Sitting at a stoplight yesterday, I noticed a fly on my windshield.  It stubbornly held on while I accelerated to 10MPH.  It was still there at 20, 30, then 40MPH.  At 45MPH I admit a cruel streak brought on thoughts of flipping on the windshield washer, but the scientist in me fought off the urge, and so, curious, I accelerated hard and, finally, at 55MPH, the creature succumbed to the inevitable.

Chiropractor Josh Axe is a lot like that insect  Give him a bad idea and he’ll cling to it like a fly to a windshield in a tempest.  Hang on at all costs.  Never, ever, let go, despite the obvious outcome.  No matter how much the right thing to do would be to let go (of your incorrect opinion).
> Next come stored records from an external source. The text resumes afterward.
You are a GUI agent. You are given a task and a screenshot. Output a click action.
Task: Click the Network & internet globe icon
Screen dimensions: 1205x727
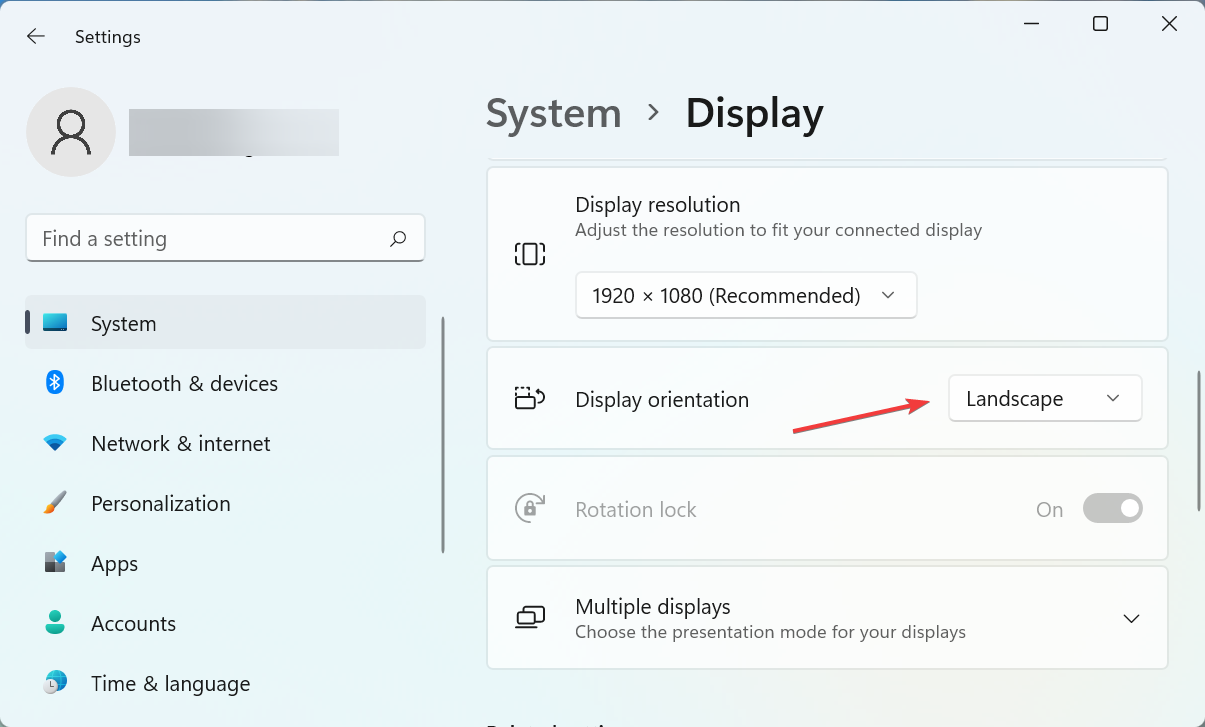click(54, 443)
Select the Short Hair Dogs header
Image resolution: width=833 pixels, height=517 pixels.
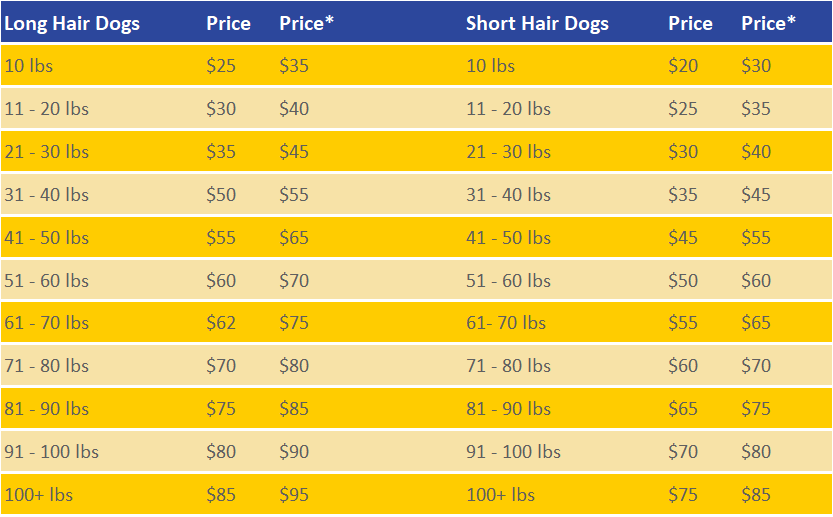537,24
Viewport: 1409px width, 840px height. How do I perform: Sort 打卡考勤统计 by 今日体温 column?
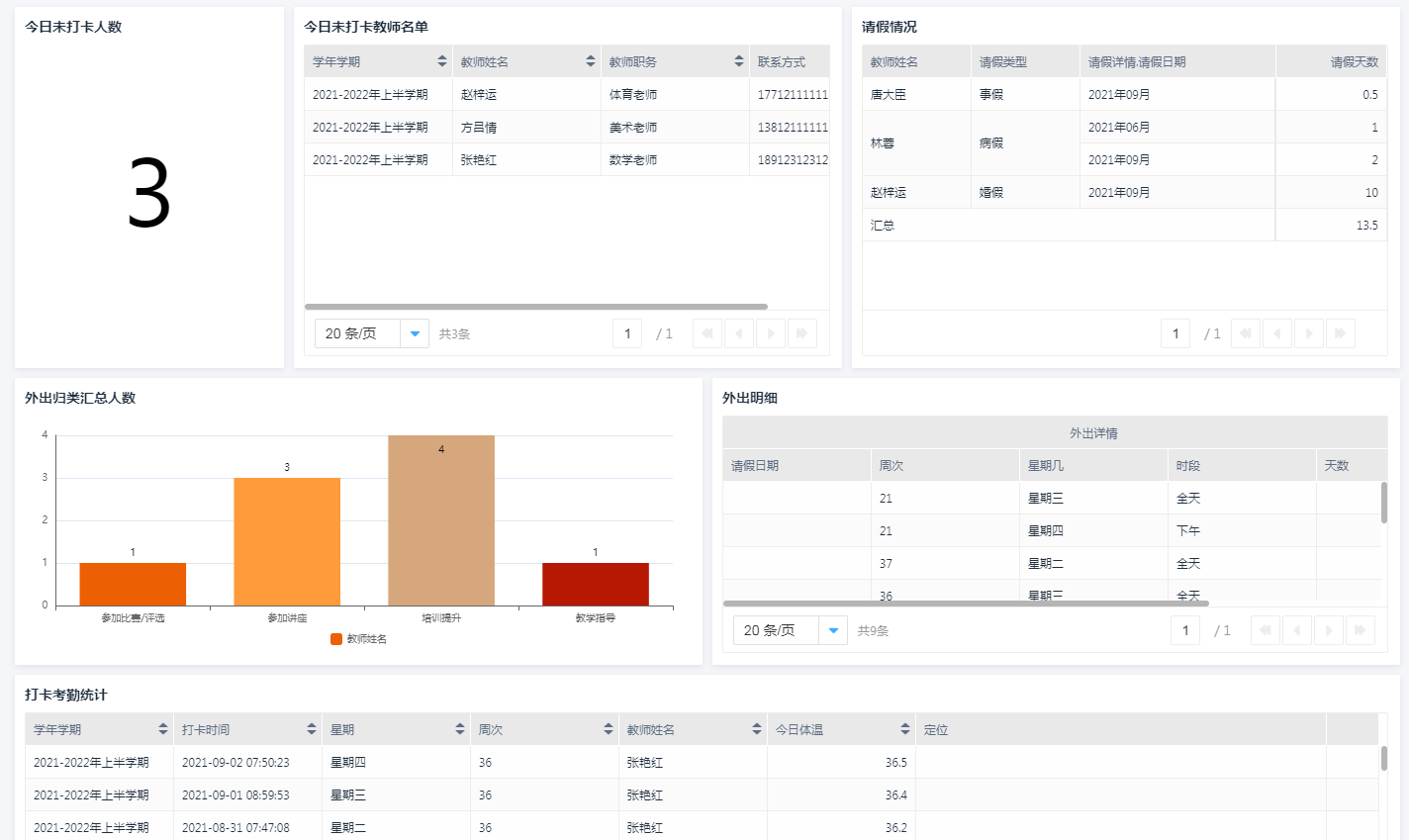[x=904, y=729]
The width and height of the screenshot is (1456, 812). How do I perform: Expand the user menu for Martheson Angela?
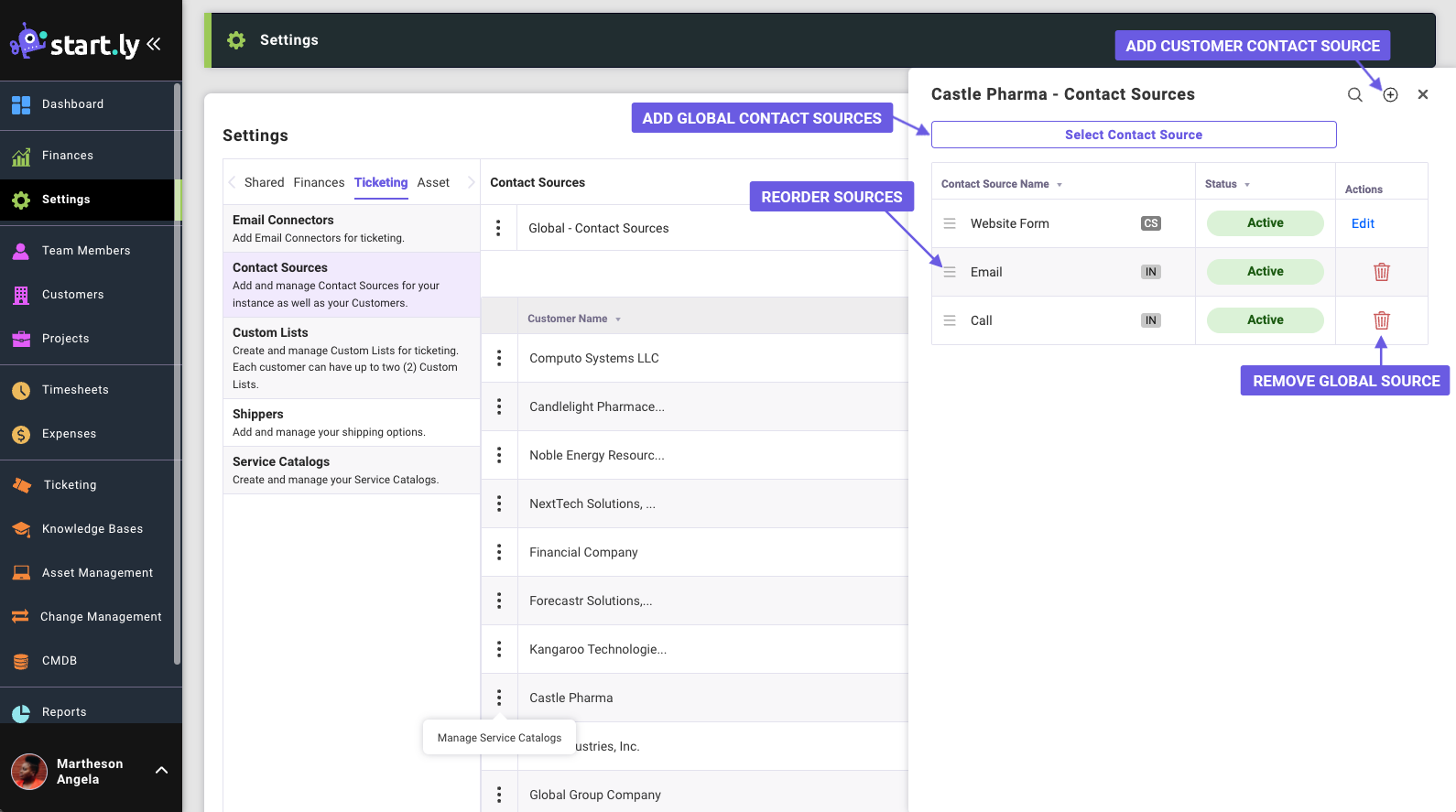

Back in December, 2015, I wrote that Axe was pushing Bentonite clay as a detox agent, even though the product was loaded with the same “toxic” heavy metals Josh claimed would kill you.1  Undeterred, on November 19, 2018, Axe used Facebook to recycle another Bentonite detox post.  Like a fly on a windshield, Josh clings to irony in a hurricane of hilarious gaffes.2  Let’s have some fun.
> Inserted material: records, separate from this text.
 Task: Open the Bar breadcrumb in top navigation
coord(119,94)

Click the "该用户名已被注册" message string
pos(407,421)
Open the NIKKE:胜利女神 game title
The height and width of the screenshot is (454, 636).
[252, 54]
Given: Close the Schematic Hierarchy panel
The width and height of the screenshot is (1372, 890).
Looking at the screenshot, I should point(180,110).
For reference, below is an analysis of one of the Bentonite clay products Axe was hawking back in 2015.1  I don’t have a breakdown of the bath product he’s pushing in his 2018 Bentonite resurrection, but it’s reasonable to assume the clays are chemically similar:

Chemical analysis of a Josh Axe Bentonite product from 2015

Chemical analysis of a Josh Axe Bentonite product from 2015 .1
Note the lead, cadmium, and mercury.
(click/enlarge)

According to Axe, Bentonite clay is used to remove toxic heavy metals from the body, by either consuming or applying the mud topically.  Quoth the raven, er, chiropractor:

“Heavy metal toxins” usually refer to substances like mercury, cadmium, lead and benzene.”4 — Josh Axe, Ten Bentonite Clay Benefits and Uses

Isn’t it ironic then, that Axe’s own chemical analysis revels that Bentonite contains mercury, cadmium, and lead, the very elements he’s trying to remove?1 (See the chart above)

Now, this is the part in our story where Axe defenders leap in to invent a magical chemical matrix that works synergistically to scoop up the toxic heavy metals and channel them safely away.  “Even though they’re present,” (I hear you, David Avocado Wolfe!) “they aren’t toxic.  Their ionic charges are reversed causing them to blah blah blah…”
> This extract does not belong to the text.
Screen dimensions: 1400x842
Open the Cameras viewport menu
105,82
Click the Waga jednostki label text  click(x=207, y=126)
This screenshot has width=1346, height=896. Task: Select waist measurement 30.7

Go ahead Axe fans.  Make something up, I’ll wait. Then I’ll shoot you down in Axe’s own words.  Time is on my side.

 

Ready now?  You see, in his article, Axe confesses that Bentonite clay does not trap toxins.  He acknowledges that lead is present in the clay, and warns that it’s a danger, but only to pregnant women, except when you’re pregnant.  SAY WHAT?  OK, walk through this with me… it’s all from the same article:

“Bentonite clay benefits your body by helping to expel many of these toxins–Josh Axe, Ten Bentonite Clay Uses and Benefits3

 

“Some bentonite clay products contains trace amounts of lead and other heavy metals and may not be appropriate for consumption by children and pregnant women.”–Josh Axe, Ten Bentonite Clay Uses and Benefits3

 

“Some people use bentonite clay as relief for nausea and vomiting by pregnant women–Josh Axe, Ten Bentonite Clay Uses and Benefits3

So Bentonite clay expels toxins, except that it retains them when you’re pregnant (why only then?), so pregnant women shouldn’t use it, except that pregnant women should use it for nausea relief.  And what about the mercury and lead?

Oh God, just shoot me now. Josh Axe calls himself a doctor and he cranks out medical advice like this?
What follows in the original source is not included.